Milka Zadoc Dubai comment is consistent with that of Zen by highlighting self-love as well. She wrote “Self-betrayal, self-fulfilling fakery, are all forms of self-deception. However, why the betrayal of self, why the fakery, why the deception? Close to the answer to this question is the opposite of self-betrayal is self-love is the recognition that we are inherently worthy, not flawed…”
Jumana Anani offered a new perspective “My opinion that supports the core of this masterpiece is self-betrayal (self-sabotage) hooks you into toxic relationship and situations and make us turn against ourselves”.
Madhu Kumar Gambhir proposed a worthy explanation “The dissonance when we see the mirror of what we promised to be and what we do rages a war within of guilt and self-defacement”.
Laura Donnelly offered a good explanation for self-betrayal “Self-betrayal can put one on a slippery downhill slide. It can lead to shame, self-blame, and anger.
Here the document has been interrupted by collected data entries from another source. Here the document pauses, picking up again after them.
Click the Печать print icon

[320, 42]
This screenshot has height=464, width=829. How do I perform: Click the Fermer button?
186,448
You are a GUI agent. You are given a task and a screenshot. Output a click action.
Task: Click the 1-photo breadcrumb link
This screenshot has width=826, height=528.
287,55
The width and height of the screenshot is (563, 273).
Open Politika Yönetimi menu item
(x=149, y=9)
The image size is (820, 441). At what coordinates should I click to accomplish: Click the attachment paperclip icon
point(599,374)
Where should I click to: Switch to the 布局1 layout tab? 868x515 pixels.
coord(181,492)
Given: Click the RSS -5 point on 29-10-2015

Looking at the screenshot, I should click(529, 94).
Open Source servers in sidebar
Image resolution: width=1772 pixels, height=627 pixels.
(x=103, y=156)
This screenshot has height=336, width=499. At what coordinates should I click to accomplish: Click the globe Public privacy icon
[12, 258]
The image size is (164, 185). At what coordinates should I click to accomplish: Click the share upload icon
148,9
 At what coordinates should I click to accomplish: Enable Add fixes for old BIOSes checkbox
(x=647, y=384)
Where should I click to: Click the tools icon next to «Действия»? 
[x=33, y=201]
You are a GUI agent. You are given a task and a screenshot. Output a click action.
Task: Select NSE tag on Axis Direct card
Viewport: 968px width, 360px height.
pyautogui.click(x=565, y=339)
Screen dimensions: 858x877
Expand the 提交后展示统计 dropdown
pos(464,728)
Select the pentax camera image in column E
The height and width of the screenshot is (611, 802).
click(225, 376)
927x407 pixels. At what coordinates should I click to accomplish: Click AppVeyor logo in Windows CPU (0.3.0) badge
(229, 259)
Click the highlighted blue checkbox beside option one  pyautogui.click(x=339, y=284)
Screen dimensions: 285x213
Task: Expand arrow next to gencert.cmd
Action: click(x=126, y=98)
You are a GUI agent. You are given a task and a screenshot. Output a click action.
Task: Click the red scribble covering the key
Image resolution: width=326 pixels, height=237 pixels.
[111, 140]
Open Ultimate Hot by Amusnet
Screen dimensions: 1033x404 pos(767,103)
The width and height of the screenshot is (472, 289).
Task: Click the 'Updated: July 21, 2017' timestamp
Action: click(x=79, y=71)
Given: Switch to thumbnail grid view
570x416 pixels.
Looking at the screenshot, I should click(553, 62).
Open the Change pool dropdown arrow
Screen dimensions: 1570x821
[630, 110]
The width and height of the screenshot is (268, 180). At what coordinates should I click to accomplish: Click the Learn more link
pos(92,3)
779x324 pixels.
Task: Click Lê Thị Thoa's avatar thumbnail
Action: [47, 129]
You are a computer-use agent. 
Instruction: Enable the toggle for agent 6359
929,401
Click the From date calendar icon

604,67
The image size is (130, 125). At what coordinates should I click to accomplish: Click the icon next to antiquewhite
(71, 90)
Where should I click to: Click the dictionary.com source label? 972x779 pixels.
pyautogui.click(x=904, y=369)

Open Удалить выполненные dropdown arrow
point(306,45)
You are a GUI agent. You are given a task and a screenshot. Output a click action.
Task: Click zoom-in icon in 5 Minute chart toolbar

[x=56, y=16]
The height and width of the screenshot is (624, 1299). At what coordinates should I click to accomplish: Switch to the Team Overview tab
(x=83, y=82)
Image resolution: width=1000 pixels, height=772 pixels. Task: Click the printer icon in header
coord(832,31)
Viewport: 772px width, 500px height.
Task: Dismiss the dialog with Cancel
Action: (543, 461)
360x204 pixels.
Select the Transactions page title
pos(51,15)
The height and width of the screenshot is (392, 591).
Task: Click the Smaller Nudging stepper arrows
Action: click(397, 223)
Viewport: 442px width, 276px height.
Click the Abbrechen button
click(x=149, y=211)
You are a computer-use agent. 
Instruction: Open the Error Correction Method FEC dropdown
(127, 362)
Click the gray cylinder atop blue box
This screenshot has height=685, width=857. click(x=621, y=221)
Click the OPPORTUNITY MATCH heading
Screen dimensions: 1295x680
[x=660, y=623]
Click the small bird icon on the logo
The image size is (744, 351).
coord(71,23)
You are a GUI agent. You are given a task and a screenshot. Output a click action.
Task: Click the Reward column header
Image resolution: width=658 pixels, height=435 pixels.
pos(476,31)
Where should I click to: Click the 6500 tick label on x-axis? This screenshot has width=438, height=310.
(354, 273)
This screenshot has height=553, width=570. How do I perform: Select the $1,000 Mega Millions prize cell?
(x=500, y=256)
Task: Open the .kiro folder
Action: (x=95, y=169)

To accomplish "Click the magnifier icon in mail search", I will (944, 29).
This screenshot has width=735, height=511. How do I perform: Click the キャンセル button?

No one will change until they have the awakening of awareness inside”.
Two close explanations are those by biljana savic and Rached Alimi.
Biljana wrote, “Only when we are face serious challenges can we be sure whether all the promises we have made can pass the test”.
Rached wrote, “May I say that the last temptation is the worst betrayal: doing the right thing for the wrong reason?”
Reinforcement for the causes of self-betrayal arrived from Jean L. Serio “While self-betrayal can be caused by the violation of one’s own values, beliefs and principles, it comes in many forms”.
John Moore highlighted the rippling effect of self-betrayal “I agree with your pointing out that self-betrayal can be a root cause of bad behavior. Over time, the numbing to the consequences of our actions can also lead to further betrayal”.
Consistent with the above is the comment of Elena Gabor “How much does a person need to doubt himself/herself? It is all about doubts, fear, lack of hope, and joy”.
raवि ‘Ashant’ Chaturvedi (Grasshopper) focused on the deterred effect of self-betrayal and the resulting Pyrrhic victory “It is difficult, very exhaustingly, sometimes for pleasure those come in future pain’s disguise”.
The challenge to beat self-betrayal and abandonment of seeking Pyrrhic victory is great indeed.
The process of lying to oneself more or less consciously is a particularly subtle form of self-sabotage which reflects the mind’s tendency to protect our integrity, understood as coherence with the idea we have of ourselves, of what we believe in, of our values and the world around us.
The aspect that most struck me (in a seminar) is that of strategic self-deception, a form of lie, that is, that we “knowingly” tell ourselves, capable of producing beneficial and functional effects for our goals.
An example: you ask yourself a series of questions about what you could do to make the situation even worse. The paradoxical effect of this technique is to stimulate the mind in search of alternative strategies which, acting as a defense mechanism, oppose the answers obtained on how to get worse.
This technique is an integral part of strategic problem solving, a methodology for finding effective solutions to complex problems.
Great commnerm Aldo
What drew my attention the most is “The aspect that most struck me (in a seminar) is that of strategic self-deception, a form of lie, that is, that we “knowingly” tell ourselves, capable of producing beneficial and functional effects for our goals.”
Amazing that some people lie to themselves and because they keep repeating the same lie they believe in it. Highest degree of self-deception this is.